To do:
a. In the text on college instructors below, list every element of further education that the writer sets against the narrower contribution of an instructor.
b. Resume the text on college instructors below, writing on from its final sentence.

[Text — start]

Lecturers in these areas must not only demonstrate competence to the highest industry standards, backed by substantial "on-the-job" experience, but also the classroom skills to engage learners for whom classroom learning in school was an often-fraught experience.
An “instructor” is not a teacher or lecturer; an “instructor” instructs on specific aspects of a job. This may well be a valuable role in industry, where new-starts require to be trained on a specific piece of machinery or company policy, but it is a far narrower contribution than that of further education – of learning about your subject, of developing expertise, the ability to think critically, the ability to evaluate your work and that of others, and, above all, the opportunity to engage in education and in learning for learning’s own sake – not simply as a trained monkey.
The proposals class instructors as support staff rather than teaching staff – they can be paid substantially less than lecturers and will require only the assessor awards, with no opportunity to undertake a teaching qualification. Instructors will not benefit from lecturer terms and conditions and will have a minimum of 25 hours per week class contact in a 35-hour working week – leaving little to no time for preparation, marking or development. This will inevitably impact upon the quality of learning and teaching.
To suggest that vocational areas of the college curriculum can be hived off and delivery passed to instructors is inherently offensive. It harks back to the days of grammar schools and secondary moderns and reflects a barely disguised snobbery – that a second-class educational experience is “good enough” for the predominantly working-class students who engage on vocational programmes.

[Text — finish]
[Data extract — start]

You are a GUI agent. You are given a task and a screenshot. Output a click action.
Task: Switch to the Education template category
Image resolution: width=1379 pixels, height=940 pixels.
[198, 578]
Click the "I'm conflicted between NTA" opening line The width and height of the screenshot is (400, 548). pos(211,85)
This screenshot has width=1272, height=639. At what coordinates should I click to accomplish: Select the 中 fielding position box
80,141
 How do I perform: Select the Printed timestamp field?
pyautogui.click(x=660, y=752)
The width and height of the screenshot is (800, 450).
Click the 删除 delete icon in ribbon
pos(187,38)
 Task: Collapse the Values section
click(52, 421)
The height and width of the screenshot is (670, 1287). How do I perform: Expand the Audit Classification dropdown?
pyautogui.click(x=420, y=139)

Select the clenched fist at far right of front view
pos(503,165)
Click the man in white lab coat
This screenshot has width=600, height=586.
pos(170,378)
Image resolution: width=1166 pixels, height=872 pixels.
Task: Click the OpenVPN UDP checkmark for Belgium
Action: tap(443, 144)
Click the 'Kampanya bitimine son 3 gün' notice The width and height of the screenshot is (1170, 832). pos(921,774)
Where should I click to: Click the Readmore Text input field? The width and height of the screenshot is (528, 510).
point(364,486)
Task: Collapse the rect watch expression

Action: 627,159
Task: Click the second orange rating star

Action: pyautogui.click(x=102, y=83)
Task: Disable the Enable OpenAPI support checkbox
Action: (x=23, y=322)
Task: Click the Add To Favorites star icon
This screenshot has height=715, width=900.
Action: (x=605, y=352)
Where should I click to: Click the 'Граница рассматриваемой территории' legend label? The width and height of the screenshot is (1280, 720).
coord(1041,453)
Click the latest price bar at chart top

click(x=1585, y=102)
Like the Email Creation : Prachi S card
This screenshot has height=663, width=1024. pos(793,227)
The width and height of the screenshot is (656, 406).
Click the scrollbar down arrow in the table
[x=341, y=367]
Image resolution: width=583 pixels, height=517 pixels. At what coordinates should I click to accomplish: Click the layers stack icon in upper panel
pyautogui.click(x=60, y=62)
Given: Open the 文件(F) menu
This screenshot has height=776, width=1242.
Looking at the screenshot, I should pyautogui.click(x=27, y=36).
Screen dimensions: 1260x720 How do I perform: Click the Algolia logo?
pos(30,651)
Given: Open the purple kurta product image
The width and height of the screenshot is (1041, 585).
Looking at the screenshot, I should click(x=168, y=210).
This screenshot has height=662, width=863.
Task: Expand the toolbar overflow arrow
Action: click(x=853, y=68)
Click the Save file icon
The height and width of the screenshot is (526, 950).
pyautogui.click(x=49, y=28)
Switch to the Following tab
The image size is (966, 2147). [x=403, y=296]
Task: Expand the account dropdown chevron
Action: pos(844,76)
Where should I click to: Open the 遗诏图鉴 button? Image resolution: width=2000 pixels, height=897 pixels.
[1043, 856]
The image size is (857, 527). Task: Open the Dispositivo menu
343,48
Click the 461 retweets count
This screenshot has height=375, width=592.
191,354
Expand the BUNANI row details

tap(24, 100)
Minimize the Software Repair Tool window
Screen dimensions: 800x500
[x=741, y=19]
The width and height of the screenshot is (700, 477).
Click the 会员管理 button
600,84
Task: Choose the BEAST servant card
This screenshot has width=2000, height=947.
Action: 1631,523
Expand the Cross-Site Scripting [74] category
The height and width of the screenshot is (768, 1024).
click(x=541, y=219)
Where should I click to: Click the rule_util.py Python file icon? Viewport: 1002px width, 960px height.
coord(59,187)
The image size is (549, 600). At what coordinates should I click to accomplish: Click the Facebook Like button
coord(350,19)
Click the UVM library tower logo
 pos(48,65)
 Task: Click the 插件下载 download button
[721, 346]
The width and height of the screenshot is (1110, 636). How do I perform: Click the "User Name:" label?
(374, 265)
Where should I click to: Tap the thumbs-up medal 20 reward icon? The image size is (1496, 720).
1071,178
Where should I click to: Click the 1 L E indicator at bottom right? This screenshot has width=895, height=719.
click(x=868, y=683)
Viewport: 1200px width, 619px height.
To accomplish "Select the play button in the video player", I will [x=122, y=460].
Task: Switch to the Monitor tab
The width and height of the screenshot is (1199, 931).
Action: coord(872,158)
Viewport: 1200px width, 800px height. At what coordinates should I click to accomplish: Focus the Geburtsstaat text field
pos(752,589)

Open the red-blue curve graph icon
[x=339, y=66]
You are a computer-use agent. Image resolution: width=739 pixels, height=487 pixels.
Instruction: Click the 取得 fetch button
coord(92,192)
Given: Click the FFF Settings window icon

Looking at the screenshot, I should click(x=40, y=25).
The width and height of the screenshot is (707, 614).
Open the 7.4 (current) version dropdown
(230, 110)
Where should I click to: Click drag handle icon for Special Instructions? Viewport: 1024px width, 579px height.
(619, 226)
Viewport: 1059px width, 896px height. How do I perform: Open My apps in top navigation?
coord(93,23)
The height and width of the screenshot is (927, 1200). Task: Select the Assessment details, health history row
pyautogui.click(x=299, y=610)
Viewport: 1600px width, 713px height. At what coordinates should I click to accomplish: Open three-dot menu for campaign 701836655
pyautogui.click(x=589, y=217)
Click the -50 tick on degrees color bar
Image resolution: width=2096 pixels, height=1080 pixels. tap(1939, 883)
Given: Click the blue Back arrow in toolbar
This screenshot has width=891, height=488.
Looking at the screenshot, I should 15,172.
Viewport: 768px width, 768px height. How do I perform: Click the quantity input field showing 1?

[Data extract — finish]

Results for the exercise:
a.
- learning about your subject
- developing expertise
- the ability to think critically
- the ability to evaluate your work and that of others
- the opportunity to engage in education and in learning for learning's own sake

b.
In fact, vocational programmes are the lifeblood of colleges and should be front and centre of our offer – they are often the most up-to-date, with the highest post-qualification employment rates and the biggest contribution to the local economy. While colleges may be ashamed of their brickies, their hairdressers and their mechanics, as lecturers we know that these colleagues are committed professionals who live and breathe their subjects and work tirelessly to support their students.
College lecturers are moving apace towards General Teaching Council for Scotland registration with the welcome and long-overdue recognition of lecturer professionalism that this brings. We should not mistake this process as one of fitting a square college peg into a school-shaped hole, prioritising graduates and "academic" subjects over "vocational" subjects (although the boundaries are increasingly meaningless in any case). We are all professionals and we should all be recognised as such – our students deserve nothing less.